I managed a swim, but only for 12 minutes and then I headed back to the empty changing rooms. Typically a man arrived and was using the locker right next to mine. When this happens, of course, you are supposed to look at each other and say, "Herring's Law" (however empty the changing room when you return to your loceker someone will be using the locker right next to yours). This will ensure my immortality. But I didn't do it, for fear that the man might recognise me and say, "But aren't you Herring? You can't try and popularise your own law like this." But I bet you Murphy and Sod did exactly that. I am noble and want it to catch on without cheating. So you do it. You'll need to explain it the first few times, but it will catch on.
Tonight at the Leicester Square Theatre I was interviewing two comedy greats, Alexei Sayle and Greg Davies. Alexei had a worse cold than me and I worried we might just sniff an cough at each other, but it was an illuminating and fun chat. Alexei is one of my absolute comedy heroes and a man who was probably the lynch pin of the whole Alternative Comedy scene. He spoke amusingly and charmingly about those early days, indulging me as I quoted some of his Young One's stuf back at him. I can't believe we haven't done this before, but we shot some extra footage in the dressing room which we will probably be putting up on the secret channel that you get access to if you donate at least a pound a month. Thanks to those of you who believe that the free stuff we're giving out is worth 3p a day or who just want to help us produce ever more internet based stuff. We intend to really make your generosity worth its while too. There will be loads of little bonuses and prizes and stuff for you over the coming months. Come and join us waverers. You know you want to see a video AIOTM.

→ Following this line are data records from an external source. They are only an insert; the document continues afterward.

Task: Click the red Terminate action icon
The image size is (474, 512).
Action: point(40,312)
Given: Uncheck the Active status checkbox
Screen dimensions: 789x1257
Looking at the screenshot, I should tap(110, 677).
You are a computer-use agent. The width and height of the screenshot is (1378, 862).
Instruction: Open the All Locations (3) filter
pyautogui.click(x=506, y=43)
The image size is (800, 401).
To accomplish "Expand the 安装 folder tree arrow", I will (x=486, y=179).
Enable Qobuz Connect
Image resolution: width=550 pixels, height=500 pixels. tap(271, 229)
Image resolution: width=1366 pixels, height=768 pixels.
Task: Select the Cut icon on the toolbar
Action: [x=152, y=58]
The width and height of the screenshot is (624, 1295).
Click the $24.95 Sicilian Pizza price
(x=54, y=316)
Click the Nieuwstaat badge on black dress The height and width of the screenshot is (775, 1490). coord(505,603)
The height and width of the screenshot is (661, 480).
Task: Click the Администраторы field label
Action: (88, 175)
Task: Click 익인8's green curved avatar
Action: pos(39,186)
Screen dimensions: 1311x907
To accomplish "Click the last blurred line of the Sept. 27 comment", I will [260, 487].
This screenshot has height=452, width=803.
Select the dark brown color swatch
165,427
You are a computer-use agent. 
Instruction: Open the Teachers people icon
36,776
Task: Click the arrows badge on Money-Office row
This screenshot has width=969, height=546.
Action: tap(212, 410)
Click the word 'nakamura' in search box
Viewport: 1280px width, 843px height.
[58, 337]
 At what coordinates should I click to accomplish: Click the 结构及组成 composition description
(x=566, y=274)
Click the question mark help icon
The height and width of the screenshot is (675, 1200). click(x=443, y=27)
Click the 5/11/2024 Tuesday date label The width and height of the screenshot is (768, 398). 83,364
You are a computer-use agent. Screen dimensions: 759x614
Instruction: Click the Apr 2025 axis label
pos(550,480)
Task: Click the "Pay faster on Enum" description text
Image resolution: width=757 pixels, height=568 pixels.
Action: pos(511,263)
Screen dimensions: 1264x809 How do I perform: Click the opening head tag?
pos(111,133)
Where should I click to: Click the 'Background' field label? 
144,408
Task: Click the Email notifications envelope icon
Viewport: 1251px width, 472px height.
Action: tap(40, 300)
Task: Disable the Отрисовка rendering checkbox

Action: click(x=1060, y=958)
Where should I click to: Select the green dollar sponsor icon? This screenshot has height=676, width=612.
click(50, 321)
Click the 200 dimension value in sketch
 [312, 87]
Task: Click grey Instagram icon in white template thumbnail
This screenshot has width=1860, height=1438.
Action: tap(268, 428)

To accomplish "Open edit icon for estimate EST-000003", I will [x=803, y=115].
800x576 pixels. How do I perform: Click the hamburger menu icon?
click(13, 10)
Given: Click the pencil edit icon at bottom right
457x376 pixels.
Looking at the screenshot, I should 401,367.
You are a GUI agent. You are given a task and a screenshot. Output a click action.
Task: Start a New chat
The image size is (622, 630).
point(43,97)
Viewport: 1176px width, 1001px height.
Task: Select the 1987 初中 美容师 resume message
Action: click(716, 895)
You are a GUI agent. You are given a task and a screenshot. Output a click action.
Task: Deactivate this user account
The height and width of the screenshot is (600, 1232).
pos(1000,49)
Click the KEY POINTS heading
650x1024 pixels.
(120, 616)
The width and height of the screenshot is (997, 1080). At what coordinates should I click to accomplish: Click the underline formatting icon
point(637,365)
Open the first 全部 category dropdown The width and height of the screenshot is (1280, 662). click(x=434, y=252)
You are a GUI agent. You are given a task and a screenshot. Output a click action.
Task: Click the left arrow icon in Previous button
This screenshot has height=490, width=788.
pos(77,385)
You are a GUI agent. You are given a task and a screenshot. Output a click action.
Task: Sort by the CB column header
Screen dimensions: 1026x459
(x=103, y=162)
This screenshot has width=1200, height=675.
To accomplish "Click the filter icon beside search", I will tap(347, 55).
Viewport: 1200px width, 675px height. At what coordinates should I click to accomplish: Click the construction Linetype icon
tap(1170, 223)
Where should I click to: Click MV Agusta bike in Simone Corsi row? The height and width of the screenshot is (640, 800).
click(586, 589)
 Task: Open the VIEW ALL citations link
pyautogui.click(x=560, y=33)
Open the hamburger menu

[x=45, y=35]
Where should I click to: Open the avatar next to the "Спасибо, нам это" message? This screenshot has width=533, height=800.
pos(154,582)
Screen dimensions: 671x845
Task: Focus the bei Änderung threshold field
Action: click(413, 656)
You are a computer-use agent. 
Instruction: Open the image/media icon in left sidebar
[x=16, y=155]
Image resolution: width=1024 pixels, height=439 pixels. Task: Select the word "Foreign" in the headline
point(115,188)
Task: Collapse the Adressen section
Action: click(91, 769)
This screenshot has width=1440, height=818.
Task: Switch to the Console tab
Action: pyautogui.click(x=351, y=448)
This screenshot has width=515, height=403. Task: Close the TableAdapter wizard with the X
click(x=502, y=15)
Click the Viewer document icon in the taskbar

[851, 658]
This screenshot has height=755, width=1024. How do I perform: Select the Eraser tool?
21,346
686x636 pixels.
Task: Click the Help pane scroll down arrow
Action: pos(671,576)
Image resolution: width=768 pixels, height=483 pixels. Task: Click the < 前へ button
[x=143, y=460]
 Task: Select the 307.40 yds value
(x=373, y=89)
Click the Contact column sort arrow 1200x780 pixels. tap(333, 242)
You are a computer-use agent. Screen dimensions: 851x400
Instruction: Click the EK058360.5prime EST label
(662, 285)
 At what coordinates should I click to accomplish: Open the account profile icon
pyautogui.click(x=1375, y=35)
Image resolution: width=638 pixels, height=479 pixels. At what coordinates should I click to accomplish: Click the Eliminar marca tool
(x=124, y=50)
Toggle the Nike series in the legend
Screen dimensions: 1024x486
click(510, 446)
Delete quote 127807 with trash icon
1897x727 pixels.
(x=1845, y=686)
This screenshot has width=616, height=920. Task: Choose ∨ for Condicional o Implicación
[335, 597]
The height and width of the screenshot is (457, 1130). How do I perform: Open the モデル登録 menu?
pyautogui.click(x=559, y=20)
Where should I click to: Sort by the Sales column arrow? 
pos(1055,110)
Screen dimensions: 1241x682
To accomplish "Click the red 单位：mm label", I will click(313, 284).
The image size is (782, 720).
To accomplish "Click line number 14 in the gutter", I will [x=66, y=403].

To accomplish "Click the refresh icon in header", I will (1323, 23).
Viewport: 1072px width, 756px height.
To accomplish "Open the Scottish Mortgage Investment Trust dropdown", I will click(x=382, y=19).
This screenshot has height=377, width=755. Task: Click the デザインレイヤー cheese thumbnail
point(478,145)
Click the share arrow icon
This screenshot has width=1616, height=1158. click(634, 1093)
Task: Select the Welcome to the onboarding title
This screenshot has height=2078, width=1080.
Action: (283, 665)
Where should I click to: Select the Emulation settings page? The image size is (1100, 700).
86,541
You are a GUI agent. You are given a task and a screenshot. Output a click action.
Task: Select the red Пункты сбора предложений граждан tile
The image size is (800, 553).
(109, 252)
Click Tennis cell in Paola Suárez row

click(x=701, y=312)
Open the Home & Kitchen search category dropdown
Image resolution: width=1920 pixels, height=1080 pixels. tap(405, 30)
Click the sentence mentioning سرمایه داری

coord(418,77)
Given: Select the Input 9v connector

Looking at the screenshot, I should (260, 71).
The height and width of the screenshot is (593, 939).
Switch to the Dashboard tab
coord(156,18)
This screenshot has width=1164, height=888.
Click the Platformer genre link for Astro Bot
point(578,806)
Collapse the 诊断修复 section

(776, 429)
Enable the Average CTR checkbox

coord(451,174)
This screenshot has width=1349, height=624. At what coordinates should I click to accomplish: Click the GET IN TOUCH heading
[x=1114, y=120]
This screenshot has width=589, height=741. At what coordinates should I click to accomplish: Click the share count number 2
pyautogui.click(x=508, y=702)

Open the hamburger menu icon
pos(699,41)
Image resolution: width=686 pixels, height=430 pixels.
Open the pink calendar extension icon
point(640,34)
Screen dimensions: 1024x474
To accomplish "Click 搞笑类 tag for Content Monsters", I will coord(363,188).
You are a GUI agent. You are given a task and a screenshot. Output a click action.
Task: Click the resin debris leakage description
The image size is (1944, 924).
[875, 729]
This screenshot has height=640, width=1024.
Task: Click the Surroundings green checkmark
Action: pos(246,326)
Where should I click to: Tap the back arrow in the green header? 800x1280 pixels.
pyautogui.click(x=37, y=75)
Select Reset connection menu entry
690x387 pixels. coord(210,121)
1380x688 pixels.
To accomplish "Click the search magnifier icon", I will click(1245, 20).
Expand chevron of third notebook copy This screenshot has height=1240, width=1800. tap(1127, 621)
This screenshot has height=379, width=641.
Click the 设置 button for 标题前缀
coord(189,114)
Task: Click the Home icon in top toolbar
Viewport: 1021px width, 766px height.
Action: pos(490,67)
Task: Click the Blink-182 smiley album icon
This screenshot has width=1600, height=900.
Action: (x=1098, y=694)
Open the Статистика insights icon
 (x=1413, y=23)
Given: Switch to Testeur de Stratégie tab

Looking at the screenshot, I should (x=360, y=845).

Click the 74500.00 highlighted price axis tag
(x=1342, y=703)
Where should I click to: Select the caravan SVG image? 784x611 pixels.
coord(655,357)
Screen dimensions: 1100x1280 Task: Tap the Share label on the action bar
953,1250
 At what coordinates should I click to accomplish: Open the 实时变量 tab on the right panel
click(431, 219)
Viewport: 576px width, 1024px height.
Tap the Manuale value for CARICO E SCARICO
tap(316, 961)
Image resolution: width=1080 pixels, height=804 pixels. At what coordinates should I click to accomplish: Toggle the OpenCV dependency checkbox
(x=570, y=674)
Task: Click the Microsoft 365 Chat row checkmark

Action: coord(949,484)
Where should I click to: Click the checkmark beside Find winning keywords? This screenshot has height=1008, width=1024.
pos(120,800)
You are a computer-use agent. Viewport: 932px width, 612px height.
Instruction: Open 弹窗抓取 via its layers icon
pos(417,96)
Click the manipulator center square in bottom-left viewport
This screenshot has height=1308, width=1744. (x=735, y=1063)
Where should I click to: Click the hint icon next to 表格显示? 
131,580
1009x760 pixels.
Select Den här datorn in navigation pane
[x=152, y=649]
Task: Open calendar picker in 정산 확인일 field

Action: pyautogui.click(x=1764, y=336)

The Sayle interview was sober and refined as befits a man of such influence and historical significance, but the Greg Davies one was raucous and disgusting and possibly the one with the most laughter ever (the sound man, George, said that he has never heard such a loud response from the audience - but I did tell Greg afterwards that he'd only worked on the show for two weeks). I performed one of the sex fantasies from the dirtybritcom confessions on Greg, so if you are only going to download one video from the series then this is probably the one to choose. When this show goes right (and it nearly always does) it is an utterly joyful thing. I had forgotten I wasn't well (aside from a slight concern that my nose was leaking snot juice everywhere - I kept touching my nose to check, which made Greg touch his nose to check all was well with him, which made me check again and so on). If you get a chance to come along and watch you will have an awful lot of fun. Next week it's Danny Baker and Josie Long
Greg and I also had a protracted discussion about Guy Fawkes and how he was killed. A man in the audience joined in saying I was wrong to say that Fawkes had committed suicide by jumping off the scaffold. There was some amusement about the pointlessness of this, but by dying outright he prevented himself from experiencing being drawn and quartered. They did it to him anyway, of course, but it's not as bad when you're dead.